Question

My application's session management will redirect a user to a page where the user is told their session has timed out and please <a href="path/to/page.html" id="manual_link">sign in</a>.

I'm trying to program the following behavior:

  1. If JavaScript is off (or otherwise not available), the user will have to click on the "sign in" link (POHTML; no problem).
  2. If JavaScript is running:

    a). progressively-enhance the link to instead submit the hidden form with an id of "security_redirect" (document.getElementById('manual_link').onclick = "javascript:submit_security_redirect(); return false;";)

    b) if the user does not click the link first, auto-submit the form after a 4 second delay (assume remaining_time to be 4000):

        setTimeout(function () {
            submit_security_redirect();
        }, remaining_time);
    

The four-second-delay-then-submit is happening, but I can't seem to get the link to intercept if the user doesn't want to wait four seconds. In other words, if the user clicks the link after one second...nothing happens until the four seconds are up.

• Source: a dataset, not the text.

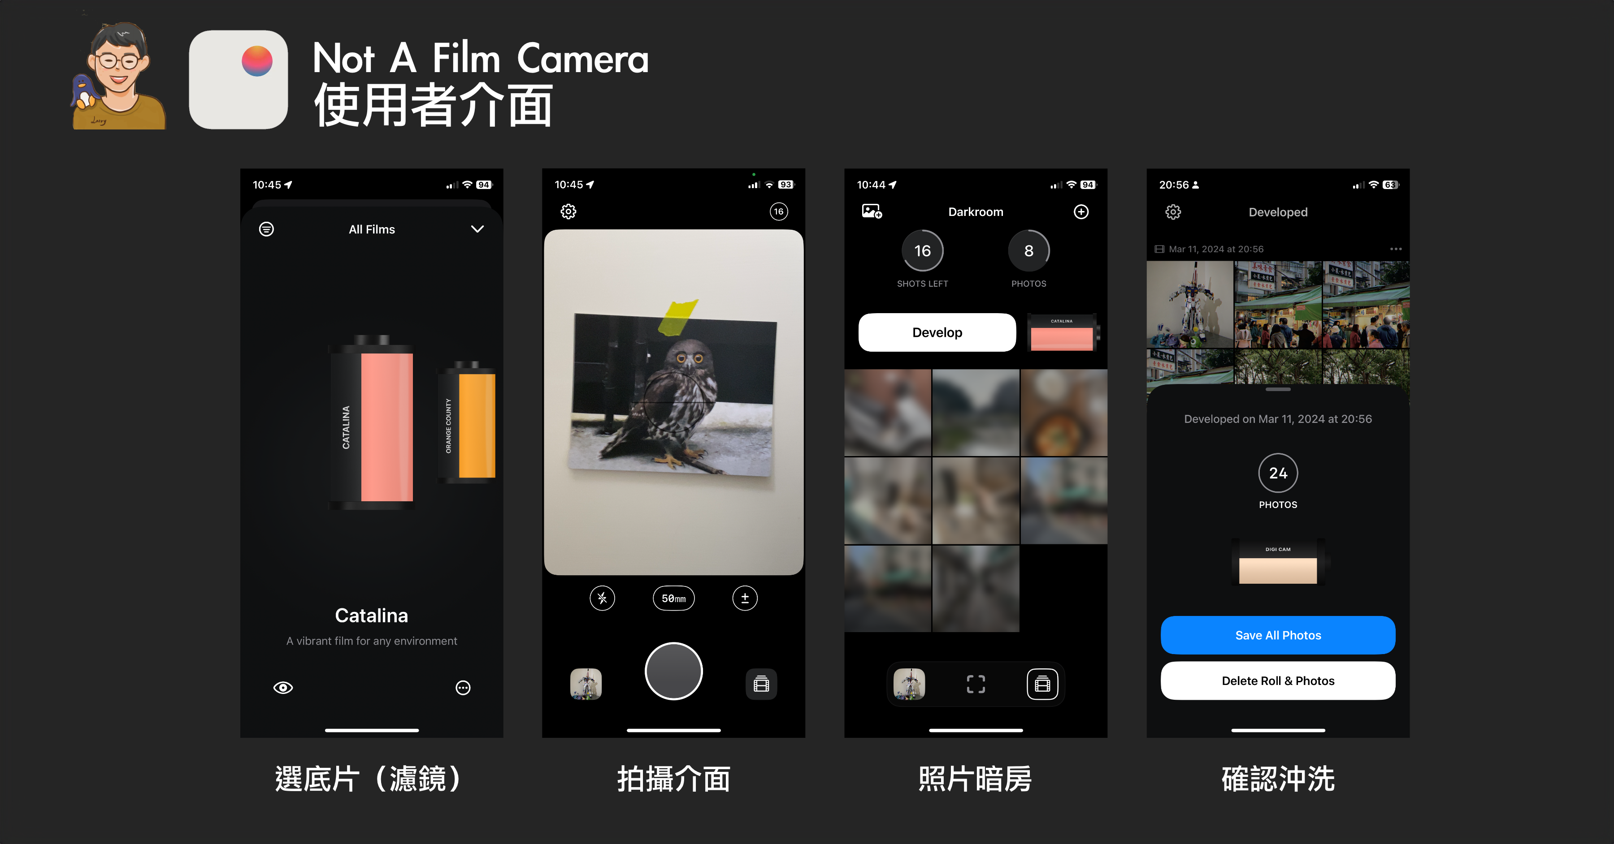Click the exposure adjustment icon in camera

(745, 599)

I suspect I need to kill the setTimeout on link click, but don't know how (my fumbling attempts at clearTimeout were so disappointing I don't even include them in the example JSFiddle). And/or I need to prevent the a's default behavior (though I thought return false squares that away).

What modifications are necessary to achieve the desired functionality?

Was it helpful?

Solution

You can't set onclick like that in the same way that you would set the onclick attribute in HTML -- you need to set it to a function, e.g.:

document.getElementById('manual_link').onclick = function() {
    submit_security_redirect(); return false;
};

When adding event handlers via Javascript, calling addEventListener is actually better than setting onclick, but unfortunately doesn't work in IE versions 8 and below, which is one of the reasons why cross-platform libraries like jQuery are great for event handling.

BTW, arguments.callee is deprecated (see Arguments.callee is deprecated - what should be used instead?).